Individual exhibitions of his works took place, among others in: Copenhagen, Beverly Hills, Warsaw, Wrocław, Łódź, Kalisz, Radomsko and Gniezno.
Tomasz Machciński is already established as a leading figure in brut photography, like Miroslav Tichy, Lee Godie, Eugene Von Bruenchenhein, who have only recently been recognized by the institutional art world.

In the year following the establishment, in 2018, of the Tomasz Machciński Foundation, his films were screened at the Whitechapel Gallery (London); that same year he participated in the Rencontres de la Photographie (Arles) in the exhibition PHOTO l BRUT, collection Bruno Decharme & compagnie.

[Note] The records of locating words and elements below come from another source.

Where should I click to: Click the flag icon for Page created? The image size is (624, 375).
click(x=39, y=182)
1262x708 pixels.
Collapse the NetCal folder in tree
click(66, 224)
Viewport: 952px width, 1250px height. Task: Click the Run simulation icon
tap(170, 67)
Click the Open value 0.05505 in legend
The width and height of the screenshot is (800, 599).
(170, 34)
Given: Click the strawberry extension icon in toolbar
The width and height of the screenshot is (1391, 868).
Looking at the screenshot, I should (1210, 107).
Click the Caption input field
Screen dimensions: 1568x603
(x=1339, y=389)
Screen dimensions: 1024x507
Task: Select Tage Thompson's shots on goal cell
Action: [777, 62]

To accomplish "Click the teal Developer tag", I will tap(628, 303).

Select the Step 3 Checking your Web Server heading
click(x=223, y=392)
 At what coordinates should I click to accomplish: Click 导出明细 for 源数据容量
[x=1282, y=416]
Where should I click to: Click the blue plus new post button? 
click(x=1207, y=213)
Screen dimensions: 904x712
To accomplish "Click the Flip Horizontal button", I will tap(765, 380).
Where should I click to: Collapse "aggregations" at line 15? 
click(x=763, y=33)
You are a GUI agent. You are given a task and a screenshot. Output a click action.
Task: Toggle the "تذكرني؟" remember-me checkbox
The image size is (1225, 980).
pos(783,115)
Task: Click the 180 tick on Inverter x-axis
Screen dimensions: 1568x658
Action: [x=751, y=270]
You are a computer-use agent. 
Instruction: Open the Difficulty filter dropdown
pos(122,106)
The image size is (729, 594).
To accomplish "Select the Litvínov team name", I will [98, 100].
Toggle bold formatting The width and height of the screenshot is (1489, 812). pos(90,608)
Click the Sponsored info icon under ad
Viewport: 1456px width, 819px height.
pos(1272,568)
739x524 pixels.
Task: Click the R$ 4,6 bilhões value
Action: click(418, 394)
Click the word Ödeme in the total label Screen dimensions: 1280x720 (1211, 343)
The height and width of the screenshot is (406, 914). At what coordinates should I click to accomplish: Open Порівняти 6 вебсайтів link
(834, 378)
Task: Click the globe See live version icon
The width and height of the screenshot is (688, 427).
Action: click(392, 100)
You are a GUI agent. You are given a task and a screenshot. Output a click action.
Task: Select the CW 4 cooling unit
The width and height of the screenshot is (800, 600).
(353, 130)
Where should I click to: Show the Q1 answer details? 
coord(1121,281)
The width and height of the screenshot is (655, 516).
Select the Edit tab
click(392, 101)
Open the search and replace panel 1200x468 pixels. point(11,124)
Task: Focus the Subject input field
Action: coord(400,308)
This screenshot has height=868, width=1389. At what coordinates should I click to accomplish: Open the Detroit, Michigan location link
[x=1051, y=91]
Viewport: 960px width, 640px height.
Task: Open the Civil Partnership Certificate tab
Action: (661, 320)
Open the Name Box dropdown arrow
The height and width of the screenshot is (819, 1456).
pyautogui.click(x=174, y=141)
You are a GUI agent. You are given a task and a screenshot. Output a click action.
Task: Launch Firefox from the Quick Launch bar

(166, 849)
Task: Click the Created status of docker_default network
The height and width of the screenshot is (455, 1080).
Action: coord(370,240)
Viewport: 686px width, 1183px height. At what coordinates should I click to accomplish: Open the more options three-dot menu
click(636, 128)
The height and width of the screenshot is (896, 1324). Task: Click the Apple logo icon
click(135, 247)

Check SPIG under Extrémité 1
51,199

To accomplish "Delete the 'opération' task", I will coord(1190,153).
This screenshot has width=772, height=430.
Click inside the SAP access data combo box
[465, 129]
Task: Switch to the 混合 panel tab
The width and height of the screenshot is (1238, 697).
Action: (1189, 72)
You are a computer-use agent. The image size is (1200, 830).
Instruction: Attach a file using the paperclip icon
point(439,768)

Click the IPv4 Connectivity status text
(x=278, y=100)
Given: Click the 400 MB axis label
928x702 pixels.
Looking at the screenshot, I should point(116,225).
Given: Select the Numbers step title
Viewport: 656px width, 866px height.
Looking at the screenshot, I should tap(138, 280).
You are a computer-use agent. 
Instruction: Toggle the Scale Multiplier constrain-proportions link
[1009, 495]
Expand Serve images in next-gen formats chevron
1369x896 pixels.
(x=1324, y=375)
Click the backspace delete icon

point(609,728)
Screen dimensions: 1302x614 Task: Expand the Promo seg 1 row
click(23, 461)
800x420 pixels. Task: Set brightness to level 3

In 2020, he is exhibited at the American folk art museum of New York, and finally a great retrospective exhibition will be dedicated to him by the Manggha (Kraków) from May to September 2021. He had a Solo show for Paris Photo 2021.

He took part in two collective exhibitions:

- Center for Contemporary Art Ujazdowski Castle, Warsaw 1992
- Why are there wars in the world. The Art of Contemporary Outsiders, Museum of Modern Art, Warsaw 2016

Sinds 2020 he is represented by galerie Christian berst art brut.

In 2026, his art was among those on exhibition at the American Folk Art Museum.

==Movies==
Three films were made about his life and work:

- "Amator", dir. M. Nowakowski, (1978),
- "Incognito", directed by H. Dederko (1988),
- "Child from the Catalog" dir. A. Albrecht (1994)

One étude "Ja Machciński" (dir. EK Government) was also produced. Director Henryk Dederko received a distinction for the film "Incognito" at the festival in Nuremberg and the Grand Prix at the Film Festival about Art in Zakopane in 1992.

==Death==
Machciński died on January 3, 2022, at the age of 79.